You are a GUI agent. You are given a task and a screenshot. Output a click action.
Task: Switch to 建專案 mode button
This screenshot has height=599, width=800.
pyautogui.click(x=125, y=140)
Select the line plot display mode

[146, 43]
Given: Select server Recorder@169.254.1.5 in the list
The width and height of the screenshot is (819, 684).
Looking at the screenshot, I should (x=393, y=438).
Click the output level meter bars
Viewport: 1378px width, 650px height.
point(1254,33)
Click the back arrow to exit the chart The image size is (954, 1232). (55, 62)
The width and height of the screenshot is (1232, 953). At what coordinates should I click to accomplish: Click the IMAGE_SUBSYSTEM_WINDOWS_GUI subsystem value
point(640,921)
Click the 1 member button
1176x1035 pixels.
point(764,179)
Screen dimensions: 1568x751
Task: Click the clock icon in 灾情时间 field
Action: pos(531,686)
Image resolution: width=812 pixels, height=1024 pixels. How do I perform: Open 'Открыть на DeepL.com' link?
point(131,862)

> [TASK DETAILS] Collect every line of the items above that contains the word "pixels", matching its case.

> [ANSWER FOR THIS EXERCISE]
1176x1035 pixels.
Image resolution: width=812 pixels, height=1024 pixels. How do I perform: Open 'Открыть на DeepL.com' link?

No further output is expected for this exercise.